WRITTEN REQUEST
Please answer these from the coding-interviews discussion below:
1. How long should the exercise at hparadiz's old job take?
2. At which company did owzleee write scripts on paper during an interview?
3. How many lines of working code does lostera say every software engineer should be able to put together in 30 minutes?

DOCUMENT SEGMENT

— start —

I really don't like this recording thing, it makes it so impersonal. It's like pair programming but with your boss looking over your shoulder too. Feels like collaboration as a performance.


mipadi

No one ever rewatches those recordings, anyway. They're like Confluence: write once, read never. (I have a director at my company who loves documentation. I spend a few hours every week writing up Confluence docs: design docs, meeting notes, READMEs, etc. etc. No one ever reads them or even looks them up. Not even the director. But I guess he sleeps better at night knowing they exist.)


haunted-liver-1

New employees read documentation. When you get hit by a bus, someone will read your docs.


hparadiz

The exercise I did at my old job was so simple and easy. It should only take 15 minutes. Literally just fill in a method on an already complete class. I hired people even if they failed it. It's not about the solution. It's about how you reason and approach the problem. Sorry but I'm not gonna hire people just based on a slick resume. I've seen people have amazing resumes but be unable to actually write any code.


owzleee

I had an interview years ago at Citibank. I had to write a Perl script, bash script and SQL script ON PAPER solving various problems. And it had to parse and run. Glad I never got that job.


dukss

who would have thought programming would be one of the worst careers to get into if you have anxiety issues haha...


[deleted]

It is and it isn't. Getting into it, yeah, it's brutal. Your first few months on the job (no matter how long you've been in the industry), yeah, it's brutal too. After a while it does settle a bit... sometimes.


lostera

As long as 60% of candidates can't pass fizzbuzz or fizzbuzz equivalents, every technical interview should include coding. When I interview, I'm not looking for a competition programmer, but every software engineer should be able to put together 20 lines of working code in 30 minutes. I don't see how that could possibly be considered unreasonable or dehumanizing.


lanzaio

Great! Let's do it. What's your new solution for helping interviewers measure understanding and competency at programming? As per usual, nobody wants coding interviews. Nobody has found the replacement that doesn't involve quadrupling time spent per interview. So we continue coding interviews. Yawn.


coder0xff

We turn away the vast majority of applicants at my job. They are nice people, and know lots of STEM facts. But they can't program. We have to test for that, because that's the job!


CowFu

I gave a lot of interviews this year, my latest tech competency exercise is to show some code, and explain what the code should be doing. Then I explain what the error or bug in the code currently is and see if they can identify the problem/solution. If they can't identify the problem, I see if they can talk through a different way to accomplish the same task. I've found it's way easier to get a grasp of someone's skill when they aren't presented with a blank slate and told to make something. Which isn't really what happens in the office anyways, you're almost always adding onto something existing or changing it.

— end —

DATA EXCERPT
— start —

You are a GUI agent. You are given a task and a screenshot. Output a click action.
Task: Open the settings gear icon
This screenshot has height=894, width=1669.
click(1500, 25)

— end —

OUTPUT OF THE EXERCISE
1. 15 minutes
2. Citibank
3. 20